WORK REQUIRED
Copy out the following listing line for line, without changing anything.

Records in a dataset
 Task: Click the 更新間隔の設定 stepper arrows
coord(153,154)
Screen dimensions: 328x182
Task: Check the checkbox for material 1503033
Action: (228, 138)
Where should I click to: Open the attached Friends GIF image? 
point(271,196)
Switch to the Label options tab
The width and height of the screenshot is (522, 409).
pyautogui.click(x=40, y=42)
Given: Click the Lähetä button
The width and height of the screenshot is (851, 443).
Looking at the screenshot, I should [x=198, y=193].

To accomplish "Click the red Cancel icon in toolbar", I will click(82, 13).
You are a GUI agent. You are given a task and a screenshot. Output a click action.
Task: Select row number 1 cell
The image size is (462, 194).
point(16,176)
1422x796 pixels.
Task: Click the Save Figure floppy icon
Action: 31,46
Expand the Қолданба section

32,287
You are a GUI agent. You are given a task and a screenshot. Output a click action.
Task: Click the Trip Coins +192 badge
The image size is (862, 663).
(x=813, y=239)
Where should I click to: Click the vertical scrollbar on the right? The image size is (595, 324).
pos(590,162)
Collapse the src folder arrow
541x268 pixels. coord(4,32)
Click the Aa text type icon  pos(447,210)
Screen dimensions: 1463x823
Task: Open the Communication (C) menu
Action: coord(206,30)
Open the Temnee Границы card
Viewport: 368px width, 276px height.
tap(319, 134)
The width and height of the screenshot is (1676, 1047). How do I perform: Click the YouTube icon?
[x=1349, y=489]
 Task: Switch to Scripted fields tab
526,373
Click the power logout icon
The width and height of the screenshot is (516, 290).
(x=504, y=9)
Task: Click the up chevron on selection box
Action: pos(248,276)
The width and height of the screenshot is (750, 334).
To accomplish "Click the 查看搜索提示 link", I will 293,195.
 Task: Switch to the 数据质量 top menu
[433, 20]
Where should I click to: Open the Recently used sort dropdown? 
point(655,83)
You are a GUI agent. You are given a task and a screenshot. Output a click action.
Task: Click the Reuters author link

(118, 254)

THE RESPONSE
 Task: Click the 更新間隔の設定 stepper arrows
coord(153,154)
Screen dimensions: 328x182
Task: Check the checkbox for material 1503033
Action: (228, 138)
Where should I click to: Open the attached Friends GIF image? 
point(271,196)
Switch to the Label options tab
The width and height of the screenshot is (522, 409).
pyautogui.click(x=40, y=42)
Given: Click the Lähetä button
The width and height of the screenshot is (851, 443).
Looking at the screenshot, I should [x=198, y=193].

To accomplish "Click the red Cancel icon in toolbar", I will click(82, 13).
You are a GUI agent. You are given a task and a screenshot. Output a click action.
Task: Select row number 1 cell
The image size is (462, 194).
point(16,176)
1422x796 pixels.
Task: Click the Save Figure floppy icon
Action: 31,46
Expand the Қолданба section

32,287
You are a GUI agent. You are given a task and a screenshot. Output a click action.
Task: Click the Trip Coins +192 badge
The image size is (862, 663).
(x=813, y=239)
Where should I click to: Click the vertical scrollbar on the right? The image size is (595, 324).
pos(590,162)
Collapse the src folder arrow
541x268 pixels. coord(4,32)
Click the Aa text type icon  pos(447,210)
Screen dimensions: 1463x823
Task: Open the Communication (C) menu
Action: coord(206,30)
Open the Temnee Границы card
Viewport: 368px width, 276px height.
tap(319, 134)
The width and height of the screenshot is (1676, 1047). How do I perform: Click the YouTube icon?
[x=1349, y=489]
 Task: Switch to Scripted fields tab
526,373
Click the power logout icon
The width and height of the screenshot is (516, 290).
(x=504, y=9)
Task: Click the up chevron on selection box
Action: pos(248,276)
The width and height of the screenshot is (750, 334).
To accomplish "Click the 查看搜索提示 link", I will 293,195.
 Task: Switch to the 数据质量 top menu
[433, 20]
Where should I click to: Open the Recently used sort dropdown? 
point(655,83)
You are a GUI agent. You are given a task and a screenshot. Output a click action.
Task: Click the Reuters author link

(118, 254)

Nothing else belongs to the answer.